[Records in a dataset]
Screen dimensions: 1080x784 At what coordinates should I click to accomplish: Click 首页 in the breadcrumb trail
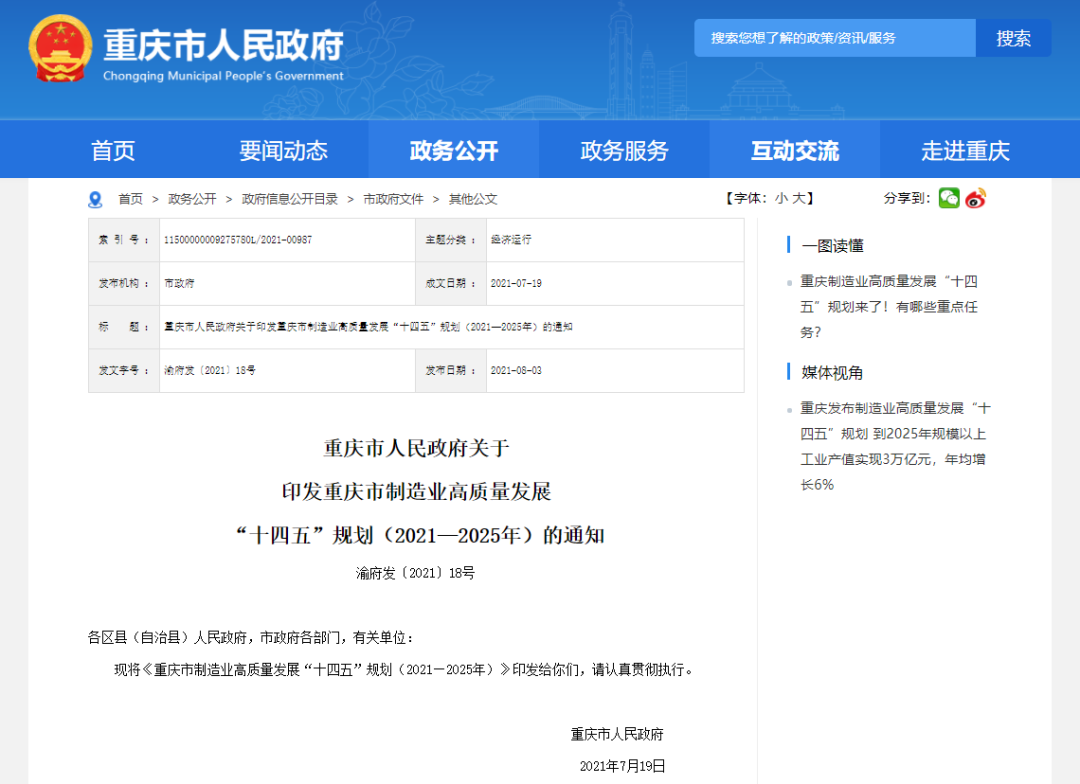[131, 199]
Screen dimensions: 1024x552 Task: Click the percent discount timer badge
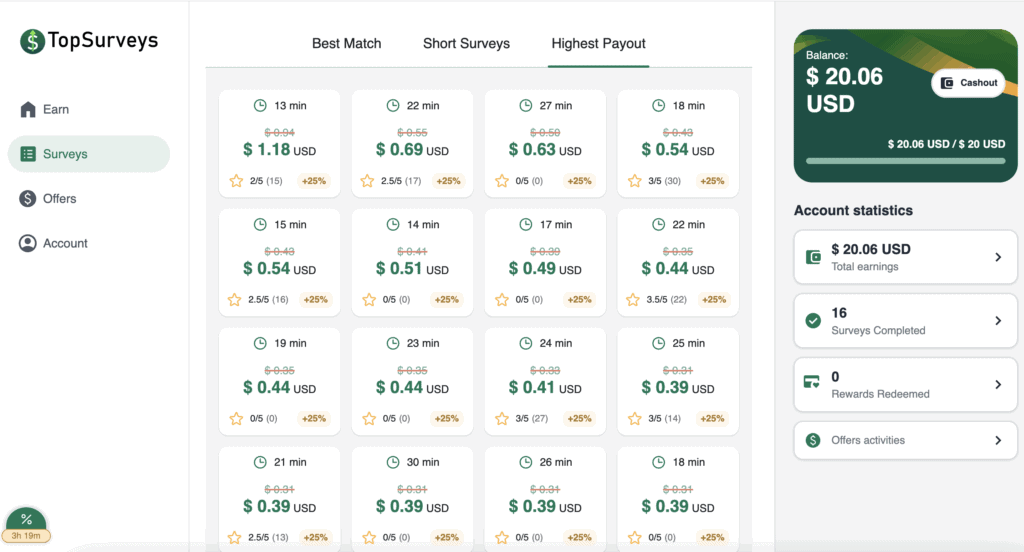point(27,524)
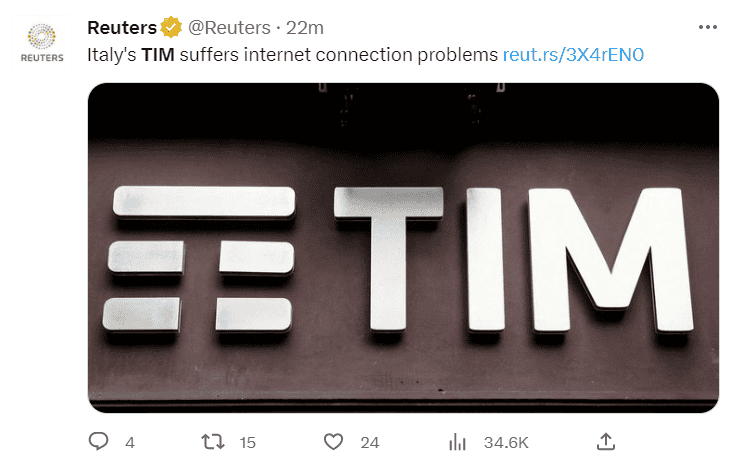Image resolution: width=740 pixels, height=467 pixels.
Task: Click the 34.6K view count
Action: pyautogui.click(x=506, y=443)
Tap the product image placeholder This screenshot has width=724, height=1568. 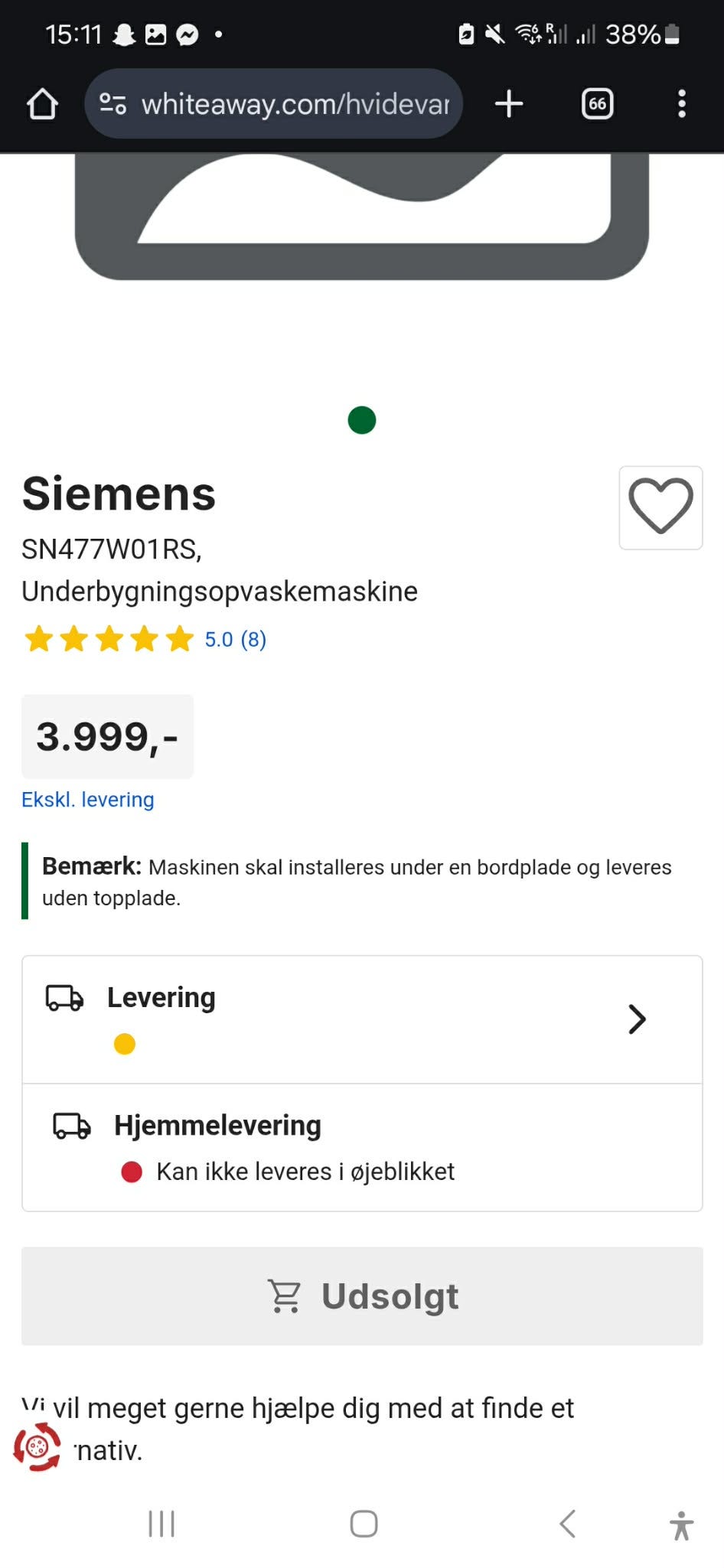pos(362,214)
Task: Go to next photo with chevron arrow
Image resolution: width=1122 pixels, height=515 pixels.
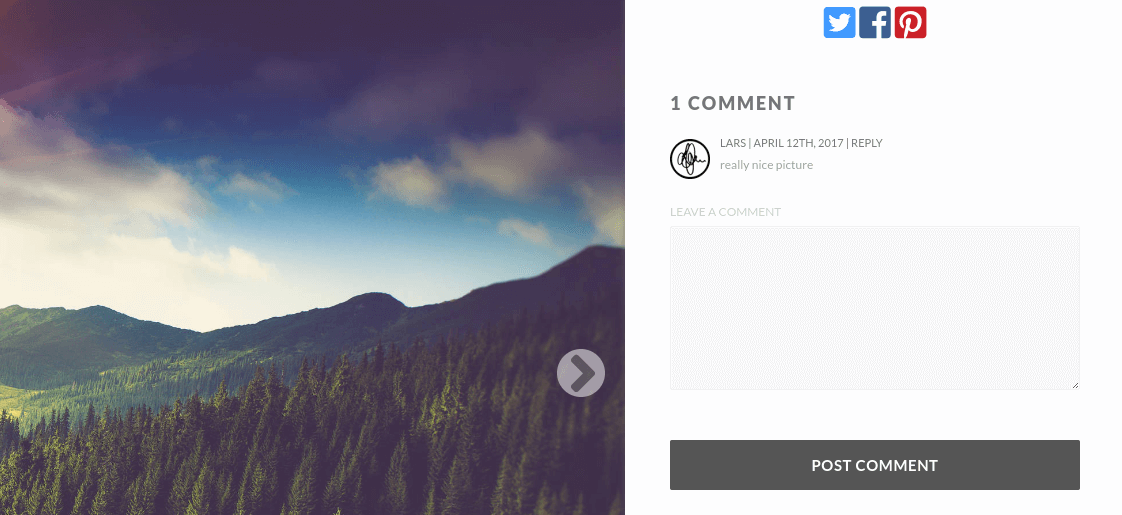Action: [x=581, y=373]
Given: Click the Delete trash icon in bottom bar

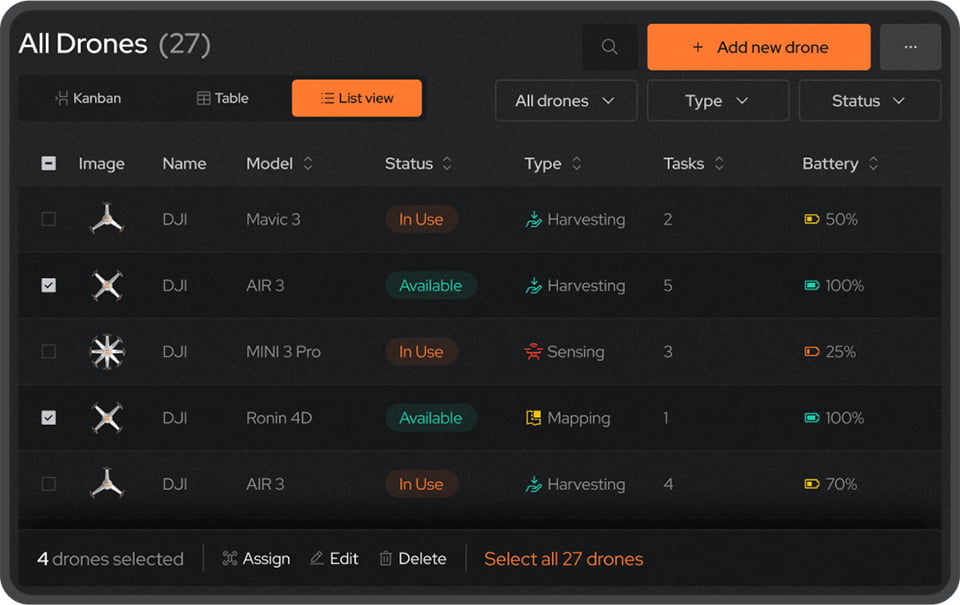Looking at the screenshot, I should [385, 558].
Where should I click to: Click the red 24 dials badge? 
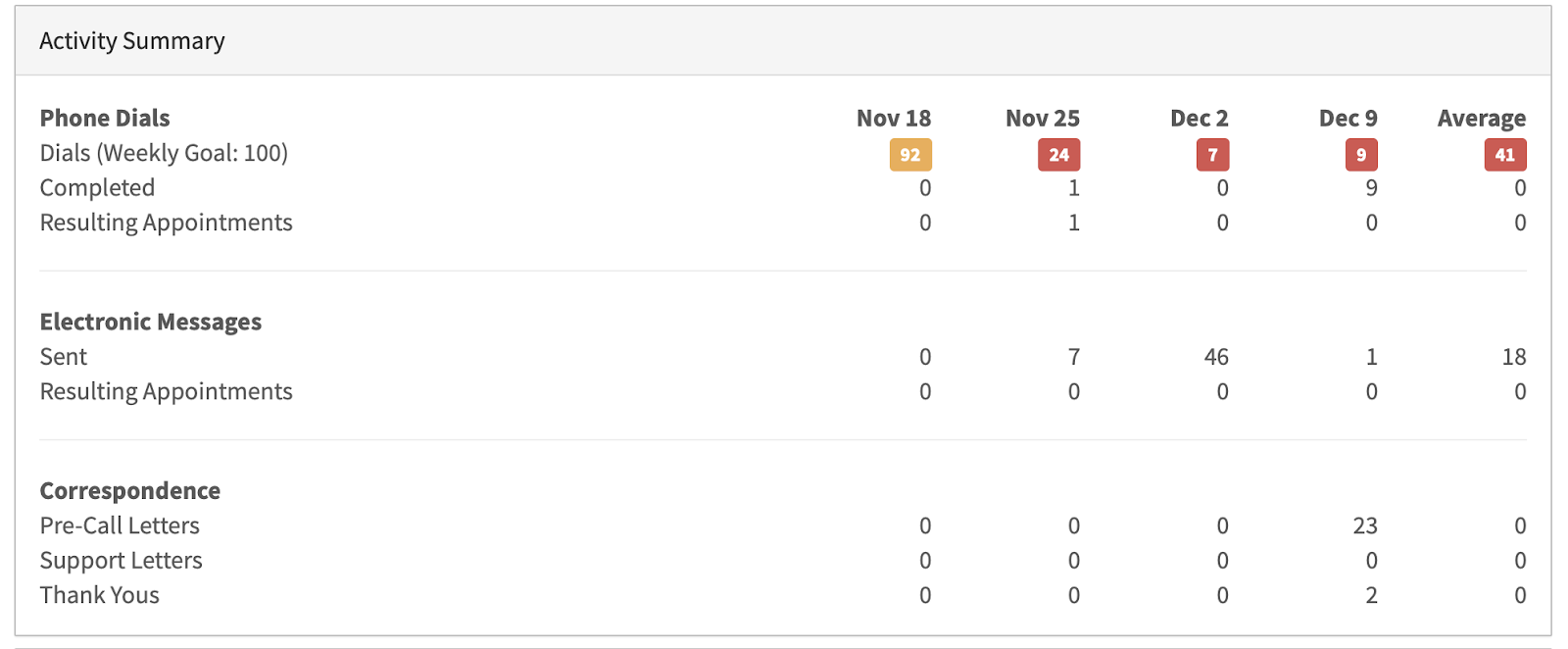[1059, 155]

Given request:
Put everything from the line containing "Given: Click the" down to the end of the items into a numbered list, skipping blank lines. Leave the pictures out of your answer.

Answer:
1. Given: Click the Delete trash icon in bottom bar
2. Looking at the screenshot, I should [385, 558].
3. Where should I click to: Click the red 24 dials badge? 
4. [1059, 155]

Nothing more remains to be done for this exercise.